As a product of parents who were raised in rural Minnesota homes with a lot of children and little money, I was primed to become deeply comfortable with eating something called hotdish. On cold days when I would come home from my after school activities and see that my mom had made tater tot hotdish for supper, I would happily heap it on my plate. Often a little ugly but always practical, it is the type of food I think of as completely American in a way that lacks cultural precedence.
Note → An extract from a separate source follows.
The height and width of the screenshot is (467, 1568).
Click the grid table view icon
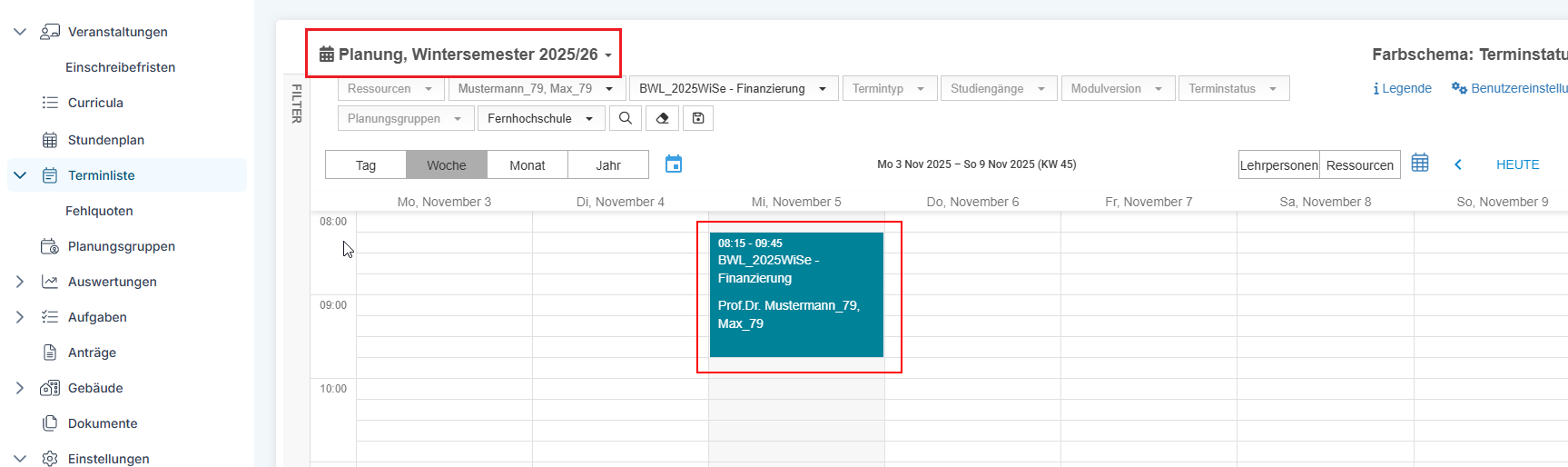point(1420,163)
Hotdish is essentially the same thing as what the rest of the United States calls a casserole, but a little more specific and unique to the upper Midwest. The ingredients typically include a starch (often potatoes, noodles, or wild rice), protein (usually ground beef), vegetables, and a sauce to bind it all together (often a can of soup, usually cream of mushroom), baked and served in a casserole dish. The seasonings don’t often verge far from the white Midwestern trifecta: salt, pepper, and ketchup to serve. While this may sound lackluster, there is something to be said for eating such a hearty hot thing on a subzero winter day.
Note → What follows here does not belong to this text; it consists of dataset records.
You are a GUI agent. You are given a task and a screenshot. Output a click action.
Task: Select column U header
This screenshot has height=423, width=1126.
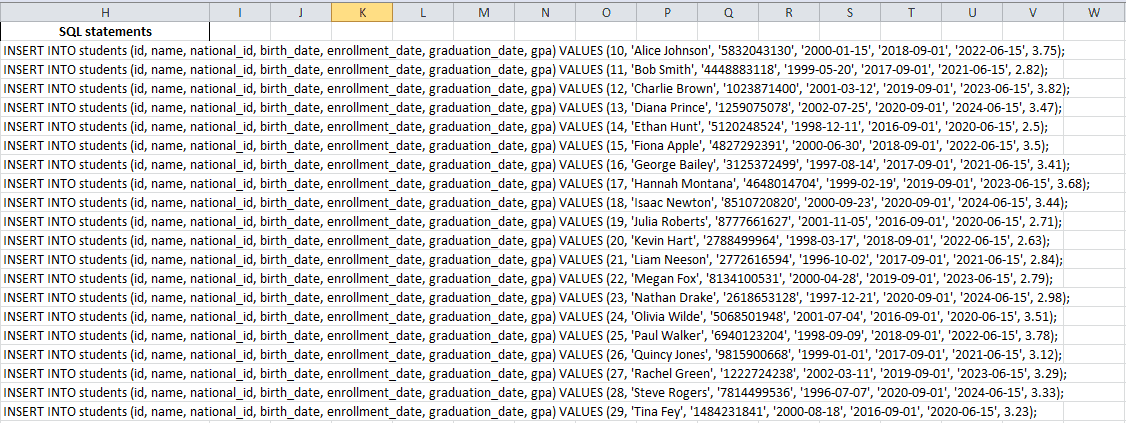coord(972,12)
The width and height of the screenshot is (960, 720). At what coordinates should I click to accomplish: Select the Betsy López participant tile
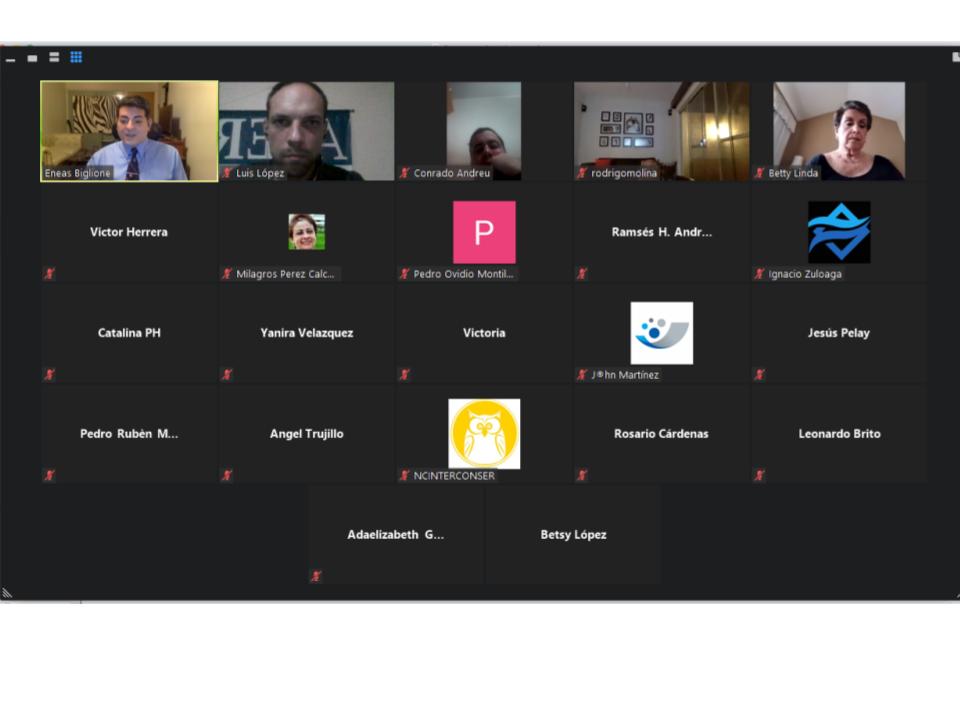tap(573, 535)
As I’ve gotten older and lived in different cities further from home, I’ve come to be fascinated by the foods that I now realize are regionally specific. Often, I admire them for their strangeness and audacity. Hotdish, however, feels more emblematic of the type of Depression-era recipes my mother inherited from her own that provide a certain nostalgic comfort. It has a quality that is somehow both utilitarian and charmingly homemade, born out of necessity during tough economic times. According to the documentary Minnesota Hotdish: A Love Story, the first written reference to hotdish came from a Lutheran church cookbook in 1930. Thrifty and versatile, it became a common way to stretch a pound of meat to feed a family or bring to a potluck. You wouldn’t make hotdish for just one or two people— eating it comes with a certain feeling of community.
In 1953, the brand Ore-Ida invented the tater tot, spurring the popularity of tater tot hotdish, which became inarguably the most iconic variety and the one I’m most familiar with. While perusing an old cookbook that my mom’s Girl Scouts-adjacent “Explorers” group put together in the early seventies, I found at least six hotdish recipes. Half of them were tater tot hotdishes, all combining some combination of ground beef, onion, vegetables, tater tots, and cream of mushroom soup. Hotdish, as a general rule, is inelegant, but neat little rows of golden brown tater tots do add a bit of glamor to the (forgive me) slop-like consistency of the ingredients below.
Still, I’m attracted to the humble nature of it. As a teen, I had the desire to reject my rural upbringing in the hopes of achieving a more cosmopolitan city life, but as I get older I find myself returning to modest Midwestern customs, much like the scene in the 1997 movie My Best Friend’s Wedding when Julia Roberts gives an analogy about someone ordering crème brûlée before realizing that they really just wanted Jell-O all along. In a similar vein, hotdish deserves credit where it is due: it isn’t trying to be something it’s not; it is true to its ordinary identity. It probably isn’t going to excite or wow you, but it will satisfy you and warm you up and maybe make you feel a little bit like Marge Gunderson, Frances McDormand’s exaggerated Minnesotan character in Fargo—and sometimes that is simply the sort of thing I’m looking for in a meal.